NASA denies the charge with more annoyance than amusement. "Before this it was the face on Mars, and before that it was modifying the weather, before that we were beaming radiation from satellites to make people impotent," says a decidedly weary-sounding NASA spokesman, Brian Welch. "Before that they were saying we faked the moon landing." Welch suggests the Chupacabra is blamed on NASA because the space agency is the last place anyone in Chile would think to call and ask about it.

"If you were persuaded to believe that sort of thing, you'd blame the last person you would go to for confirmation of it. I mean, people who believe this sort of thing certainly aren't beating down the door to ask us about it."
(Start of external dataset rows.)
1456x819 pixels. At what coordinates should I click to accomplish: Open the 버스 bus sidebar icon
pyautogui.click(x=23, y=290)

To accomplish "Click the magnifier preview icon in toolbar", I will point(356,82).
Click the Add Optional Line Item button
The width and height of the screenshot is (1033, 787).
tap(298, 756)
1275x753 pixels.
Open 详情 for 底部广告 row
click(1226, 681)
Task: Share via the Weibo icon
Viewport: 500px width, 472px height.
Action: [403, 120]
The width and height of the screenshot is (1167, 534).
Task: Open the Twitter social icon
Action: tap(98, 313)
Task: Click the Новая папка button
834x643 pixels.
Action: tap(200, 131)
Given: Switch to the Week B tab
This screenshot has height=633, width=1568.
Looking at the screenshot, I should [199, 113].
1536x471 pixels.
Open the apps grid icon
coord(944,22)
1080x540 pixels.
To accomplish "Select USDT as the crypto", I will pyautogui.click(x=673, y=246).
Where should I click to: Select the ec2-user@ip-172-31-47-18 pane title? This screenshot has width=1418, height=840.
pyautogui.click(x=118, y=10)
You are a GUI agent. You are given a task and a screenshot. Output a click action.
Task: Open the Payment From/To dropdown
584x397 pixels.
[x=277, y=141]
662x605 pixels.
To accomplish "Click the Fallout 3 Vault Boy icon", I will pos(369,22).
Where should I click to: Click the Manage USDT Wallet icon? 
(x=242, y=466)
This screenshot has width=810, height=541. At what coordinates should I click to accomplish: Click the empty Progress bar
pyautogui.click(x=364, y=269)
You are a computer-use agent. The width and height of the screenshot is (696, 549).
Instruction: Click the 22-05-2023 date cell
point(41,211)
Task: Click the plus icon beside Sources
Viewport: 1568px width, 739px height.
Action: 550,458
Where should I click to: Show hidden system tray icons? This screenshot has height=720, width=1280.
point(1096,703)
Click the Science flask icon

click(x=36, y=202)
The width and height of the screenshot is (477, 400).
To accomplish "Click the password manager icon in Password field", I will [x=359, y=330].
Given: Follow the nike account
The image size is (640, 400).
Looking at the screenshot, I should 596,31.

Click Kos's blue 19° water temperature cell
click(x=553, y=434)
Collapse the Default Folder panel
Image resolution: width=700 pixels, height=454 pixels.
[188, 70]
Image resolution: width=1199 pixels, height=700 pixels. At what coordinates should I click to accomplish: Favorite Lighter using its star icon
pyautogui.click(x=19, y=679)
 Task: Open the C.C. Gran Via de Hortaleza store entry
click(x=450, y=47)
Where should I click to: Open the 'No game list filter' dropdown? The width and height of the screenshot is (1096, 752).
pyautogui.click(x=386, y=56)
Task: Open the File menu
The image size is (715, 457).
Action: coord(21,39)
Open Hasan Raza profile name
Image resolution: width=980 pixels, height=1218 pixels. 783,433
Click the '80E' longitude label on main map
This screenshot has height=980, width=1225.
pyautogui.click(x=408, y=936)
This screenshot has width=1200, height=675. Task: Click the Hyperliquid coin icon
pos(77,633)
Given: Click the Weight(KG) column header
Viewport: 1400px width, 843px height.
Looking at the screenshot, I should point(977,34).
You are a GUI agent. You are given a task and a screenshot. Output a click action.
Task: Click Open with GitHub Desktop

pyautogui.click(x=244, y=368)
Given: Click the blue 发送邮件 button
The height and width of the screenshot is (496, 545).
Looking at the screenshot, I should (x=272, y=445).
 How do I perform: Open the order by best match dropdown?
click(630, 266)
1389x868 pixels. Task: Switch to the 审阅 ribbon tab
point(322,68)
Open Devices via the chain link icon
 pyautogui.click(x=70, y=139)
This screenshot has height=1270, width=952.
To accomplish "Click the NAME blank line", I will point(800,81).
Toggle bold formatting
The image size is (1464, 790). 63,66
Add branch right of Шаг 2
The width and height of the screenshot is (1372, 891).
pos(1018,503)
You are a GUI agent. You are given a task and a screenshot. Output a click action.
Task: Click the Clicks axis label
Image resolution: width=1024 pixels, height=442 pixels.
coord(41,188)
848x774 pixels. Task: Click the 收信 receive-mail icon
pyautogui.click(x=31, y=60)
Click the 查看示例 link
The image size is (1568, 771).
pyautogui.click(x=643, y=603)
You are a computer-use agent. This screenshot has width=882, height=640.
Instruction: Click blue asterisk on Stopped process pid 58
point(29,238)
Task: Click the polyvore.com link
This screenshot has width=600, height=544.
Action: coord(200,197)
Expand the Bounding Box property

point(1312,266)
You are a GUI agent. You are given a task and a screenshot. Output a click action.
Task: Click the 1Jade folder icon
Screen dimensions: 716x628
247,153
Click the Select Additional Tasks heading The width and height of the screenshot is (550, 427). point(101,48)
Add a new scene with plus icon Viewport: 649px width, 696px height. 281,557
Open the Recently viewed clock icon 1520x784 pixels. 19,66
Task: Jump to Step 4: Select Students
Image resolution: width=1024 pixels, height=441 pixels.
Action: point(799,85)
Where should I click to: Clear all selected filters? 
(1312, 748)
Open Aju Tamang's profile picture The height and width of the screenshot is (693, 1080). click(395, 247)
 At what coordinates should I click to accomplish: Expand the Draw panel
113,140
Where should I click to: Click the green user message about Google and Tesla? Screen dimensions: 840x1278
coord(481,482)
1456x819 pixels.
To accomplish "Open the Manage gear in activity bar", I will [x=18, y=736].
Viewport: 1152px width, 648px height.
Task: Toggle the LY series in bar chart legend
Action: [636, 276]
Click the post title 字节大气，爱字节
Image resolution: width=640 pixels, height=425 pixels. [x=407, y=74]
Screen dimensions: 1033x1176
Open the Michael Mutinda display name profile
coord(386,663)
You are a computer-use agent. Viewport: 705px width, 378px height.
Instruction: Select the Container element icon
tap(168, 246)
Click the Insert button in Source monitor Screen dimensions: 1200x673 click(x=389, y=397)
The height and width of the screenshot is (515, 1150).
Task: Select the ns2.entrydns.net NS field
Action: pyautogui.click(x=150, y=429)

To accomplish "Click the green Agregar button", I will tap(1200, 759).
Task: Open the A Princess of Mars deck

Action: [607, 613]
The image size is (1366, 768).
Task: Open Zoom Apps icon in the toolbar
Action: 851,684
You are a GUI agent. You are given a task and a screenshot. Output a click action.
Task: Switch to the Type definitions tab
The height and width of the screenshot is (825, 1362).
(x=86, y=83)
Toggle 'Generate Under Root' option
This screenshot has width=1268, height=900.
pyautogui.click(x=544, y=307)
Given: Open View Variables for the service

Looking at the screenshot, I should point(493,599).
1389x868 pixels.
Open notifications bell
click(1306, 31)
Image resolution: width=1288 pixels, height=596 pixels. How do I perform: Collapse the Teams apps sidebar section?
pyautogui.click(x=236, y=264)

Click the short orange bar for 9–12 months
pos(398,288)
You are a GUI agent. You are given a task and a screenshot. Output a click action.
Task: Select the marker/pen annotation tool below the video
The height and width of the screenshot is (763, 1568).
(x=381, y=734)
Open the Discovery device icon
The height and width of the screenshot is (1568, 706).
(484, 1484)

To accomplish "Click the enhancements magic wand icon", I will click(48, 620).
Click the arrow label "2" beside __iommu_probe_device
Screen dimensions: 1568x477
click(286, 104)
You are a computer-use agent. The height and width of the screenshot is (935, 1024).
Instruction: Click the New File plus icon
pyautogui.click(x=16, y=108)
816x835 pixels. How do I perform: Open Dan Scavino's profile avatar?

Speculation Dogs Chupacabra
Loren Coleman agrees and is comfortable with the wild dog explanation. "Dog packs tend to do that, go on frenzied attacks, eat a little, then leave the rest." The wounds in the Calama victims' necks were, indeed, far from surgical, he notes, and media accounts tend to stress the bizarre over simpler explanations. "Newspapers love the phrase Chupacabra, but most cryptozoologists aren't going to the bank with [it]." Meanwhile, a collective fascination with the beast means that any farm animal, pet cat, rabbit or chicken that comes to grief could be another Chupacabra case, simply because an animal dies and no one sees the predator.

"If you look at the Jersey Devil," notes Coleman, citing an American myth strikingly similar to the Chupacabra, "anything unknown [that happens in New Jersey] falls under the heading the Jersey Devil. Exactly the same thing is happening now with the chupa."

Perhaps. But then again, no one has found the wild dogs either. In Chile, to date, not everyone is convinced.